La parution du récent roman de Ken Bugul, La Folie et la Mort( ), me donne l’occasion de préciser et de caractériser la création littéraire aussi bien de cet auteur qu’au Bénin en général. Il est vrai que l’écrivain Ken Bugul, d’origine sénégalaise et Béninoise par alliance, n’est plus inconnue de l’historiographie négro-africaine. Son œuvre, de plus en plus abondante( ) confirme un talent, une forme d’écriture et un art maîtrisé. Cette vitalité de l’écriture qui, sans conteste, n’est que le reflet du dynamisme de l’écriture romanesque féminine béninoise aujourd’hui( ) semble être le respect de l’engagement de Ken Bugul : Publier un roman chaque année. C’est certes un pari bien difficile à tenir si l’on veut éviter de proposer des horreurs à lire au public. Mais la publication de Riwan ou le chemin de sable( ) et de La Folie et la Mort semble prouver que la romancière béninoise a déjà ce qu’en tout art on appelle la main, et qui, précisément dans le domaine de la création littéraire, est ce qu’Edouard Glissant a nommé l’intention littéraire sans laquelle nous affirmons que l’œuvre ne saurait accéder au stade d’œuvre littéraire et, par conséquent, ne peut qu’épouser la moisissure.

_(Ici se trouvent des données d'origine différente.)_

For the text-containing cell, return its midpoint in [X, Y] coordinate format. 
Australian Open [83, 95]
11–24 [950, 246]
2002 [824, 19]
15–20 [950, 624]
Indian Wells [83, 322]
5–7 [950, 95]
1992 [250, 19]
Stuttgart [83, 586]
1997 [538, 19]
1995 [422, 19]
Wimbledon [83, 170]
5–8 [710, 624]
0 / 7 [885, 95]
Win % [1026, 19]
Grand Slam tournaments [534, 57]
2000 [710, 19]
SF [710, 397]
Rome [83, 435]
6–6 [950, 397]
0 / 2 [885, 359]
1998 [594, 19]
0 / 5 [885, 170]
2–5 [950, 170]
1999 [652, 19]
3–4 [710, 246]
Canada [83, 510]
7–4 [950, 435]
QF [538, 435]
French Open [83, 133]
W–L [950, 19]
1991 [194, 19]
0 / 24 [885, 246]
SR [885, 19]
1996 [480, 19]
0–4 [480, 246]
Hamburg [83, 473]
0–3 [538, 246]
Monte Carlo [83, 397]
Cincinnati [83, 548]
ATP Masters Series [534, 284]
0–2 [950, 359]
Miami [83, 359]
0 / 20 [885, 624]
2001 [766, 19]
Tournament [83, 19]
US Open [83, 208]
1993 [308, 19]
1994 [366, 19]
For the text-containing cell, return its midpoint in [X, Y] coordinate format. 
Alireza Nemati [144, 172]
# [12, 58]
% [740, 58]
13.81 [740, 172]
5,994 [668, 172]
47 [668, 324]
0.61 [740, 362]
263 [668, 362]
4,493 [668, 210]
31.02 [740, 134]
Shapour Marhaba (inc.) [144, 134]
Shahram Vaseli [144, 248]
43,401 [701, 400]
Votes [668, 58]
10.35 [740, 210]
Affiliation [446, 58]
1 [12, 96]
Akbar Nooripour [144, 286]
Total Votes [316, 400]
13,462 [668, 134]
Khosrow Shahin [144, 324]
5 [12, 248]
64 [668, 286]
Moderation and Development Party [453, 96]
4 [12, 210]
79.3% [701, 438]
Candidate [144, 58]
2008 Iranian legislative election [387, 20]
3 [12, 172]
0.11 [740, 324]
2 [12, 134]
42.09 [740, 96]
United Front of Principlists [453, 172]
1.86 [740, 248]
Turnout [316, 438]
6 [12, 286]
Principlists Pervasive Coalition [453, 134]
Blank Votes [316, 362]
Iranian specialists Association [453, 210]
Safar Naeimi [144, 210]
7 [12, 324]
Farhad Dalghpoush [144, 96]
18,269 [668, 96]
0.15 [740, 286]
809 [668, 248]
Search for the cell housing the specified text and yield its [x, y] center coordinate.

Circonscrire donc l’univers romanesque ou imaginaire de Ken Bugul, notamment à partir de La Folie et la Mort qui procède de la même technique de créations burlesques avec une touche beaucoup plus accentuée de la déconstruction ou, mieux, de la décomposition, que dans les trois premiers romans, revient surtout à préciser les contours de ce que c’est que le burlesque avant d’en montrer les manifestations ou les survivances dans l’œuvre de Ken Bugul. Peut-être cette perspective nous aidera-t-elle à soutenir que le roman béninois, avec des écrivains tels que Ken Bugul, Jérôme Carlos, Olympe Bhêly-Quénum et Florent Couao-Zotti et, au-delà, le roman négro-africain d’expression française, se met en orbite autour d’un terme, l’archaïque, dont le visage fuyant et inconstant permet d’exprimer presque toutes les préoccupations de notre temps, mais qui revêt une forme technique avec une apparence unitaire aux différents phénomènes qu’il éclaire.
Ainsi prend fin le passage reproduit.